I have had some success using a parabolic transformation function $f(x) = abs(x-1)^n + 1$
The procedure I use is to generate a series of points (in Excel) describing an ellipse, and then taking the x-coordinates, normalizing them down to the domain $-1 <= x <= +1$, running them through the above transformation, and then expanding the results back to the original domain.
This procedure expands the central portion of the ellipse while compressing the pointed ends of the ellipse. It works pretty well but that function doesn't have the constant curvature that a circular arc transformation function would have.
So my question is:
I am looking for a different transformation function that has more of a constant curvature than the function described above.
Is is possible to define a function that describes a family of circular arcs of varying radii that all pass through the two points $(0,0)$ and $(1,1)$ such that $r > 0.707$?

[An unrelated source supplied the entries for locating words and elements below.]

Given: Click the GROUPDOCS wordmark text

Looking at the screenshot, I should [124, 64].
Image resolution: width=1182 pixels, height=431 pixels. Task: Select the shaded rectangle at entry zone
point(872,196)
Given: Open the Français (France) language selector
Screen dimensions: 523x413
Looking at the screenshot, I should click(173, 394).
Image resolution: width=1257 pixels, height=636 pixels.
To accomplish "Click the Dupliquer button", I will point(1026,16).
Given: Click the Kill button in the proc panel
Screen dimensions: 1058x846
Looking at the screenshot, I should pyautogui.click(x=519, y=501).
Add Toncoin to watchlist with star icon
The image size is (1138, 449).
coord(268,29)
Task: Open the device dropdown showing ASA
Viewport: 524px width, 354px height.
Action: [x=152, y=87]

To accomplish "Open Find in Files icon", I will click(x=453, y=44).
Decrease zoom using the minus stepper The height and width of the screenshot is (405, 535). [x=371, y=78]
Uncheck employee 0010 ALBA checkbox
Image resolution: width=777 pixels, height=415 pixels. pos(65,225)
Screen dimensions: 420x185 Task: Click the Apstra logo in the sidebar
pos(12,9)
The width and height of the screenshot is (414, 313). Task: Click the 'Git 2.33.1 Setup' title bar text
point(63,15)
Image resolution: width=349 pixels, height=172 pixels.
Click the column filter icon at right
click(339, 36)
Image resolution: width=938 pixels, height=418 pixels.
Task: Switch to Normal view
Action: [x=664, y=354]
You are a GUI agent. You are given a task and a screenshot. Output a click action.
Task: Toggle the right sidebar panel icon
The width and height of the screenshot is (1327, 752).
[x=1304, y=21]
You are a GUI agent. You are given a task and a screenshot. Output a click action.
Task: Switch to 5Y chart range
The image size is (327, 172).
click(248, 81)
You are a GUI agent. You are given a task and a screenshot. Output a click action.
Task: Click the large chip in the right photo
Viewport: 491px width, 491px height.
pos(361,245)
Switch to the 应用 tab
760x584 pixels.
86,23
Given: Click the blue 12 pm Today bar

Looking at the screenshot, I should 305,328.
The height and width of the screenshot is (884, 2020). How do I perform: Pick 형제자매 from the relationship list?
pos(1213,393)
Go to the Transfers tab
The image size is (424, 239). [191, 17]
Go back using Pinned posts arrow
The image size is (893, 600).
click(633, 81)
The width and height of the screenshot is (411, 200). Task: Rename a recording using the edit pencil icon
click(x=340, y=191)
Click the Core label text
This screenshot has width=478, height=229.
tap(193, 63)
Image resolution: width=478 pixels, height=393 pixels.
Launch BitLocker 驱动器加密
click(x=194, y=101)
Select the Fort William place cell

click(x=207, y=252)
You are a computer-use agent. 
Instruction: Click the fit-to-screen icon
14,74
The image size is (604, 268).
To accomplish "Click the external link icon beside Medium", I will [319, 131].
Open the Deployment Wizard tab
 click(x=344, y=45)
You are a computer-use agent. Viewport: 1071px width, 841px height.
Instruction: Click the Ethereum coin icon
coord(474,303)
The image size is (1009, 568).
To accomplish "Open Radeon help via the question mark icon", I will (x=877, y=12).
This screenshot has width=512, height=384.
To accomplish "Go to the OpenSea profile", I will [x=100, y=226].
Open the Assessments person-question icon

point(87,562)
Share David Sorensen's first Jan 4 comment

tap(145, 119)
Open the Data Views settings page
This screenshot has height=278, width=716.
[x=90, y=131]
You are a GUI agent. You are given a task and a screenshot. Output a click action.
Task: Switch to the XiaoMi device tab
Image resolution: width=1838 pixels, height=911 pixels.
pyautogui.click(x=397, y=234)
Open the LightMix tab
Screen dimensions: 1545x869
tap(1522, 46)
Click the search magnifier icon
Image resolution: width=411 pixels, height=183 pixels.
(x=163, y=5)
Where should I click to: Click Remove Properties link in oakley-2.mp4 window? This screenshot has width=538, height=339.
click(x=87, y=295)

There is a one-parameter family of circles through those two points. These circles have equations of the form $$x(x-1)+y(y-1)+\lambda(x-y)=0.\tag1$$ This is basically the sum of the equation of a circle with diameter given by the two points with an arbitrary constant times the equation of the line through the points. Rearranging into a more standard form, we have $$\left(x-\frac12(1-\lambda)\right)^2+\left(y-\frac12(1+\lambda)\right)^2=\frac12(1+\lambda^2),$$ so the center of the circle is at $\frac12(1-\lambda,1+\lambda)$ and its radius is $\sqrt{{1+\lambda^2\over2}}$.
It might be more convenient to parameterize the family by radius or center position. One can reparameterize by radius $r$ by substituting $\lambda=\pm\sqrt{2r^2-1}$ into either circle equation. The centers of all of the circles lie on the perpendicular bisector of the two fixed points, namely, the line $x+y=1$. A possibly convenient parameterization might be by the (signed) distance $d$ from the from this line, i.e., from the midpoint $(1/2,1/2)$: this puts the center at $\left(1/2+d/\sqrt2,1/2-d/\sqrt2\right)$ and equation (1) becomes $$x(x-1)+y(y-1)-\sqrt2d(x-y)=0.\tag2$$ The circle’s radius is then just the distance of this center point from the origin, namely $\sqrt{d^2+1/2}$.
With the center and radius in hand, it shouldn’t be too hard to work up a parameterization for the arc, if needed.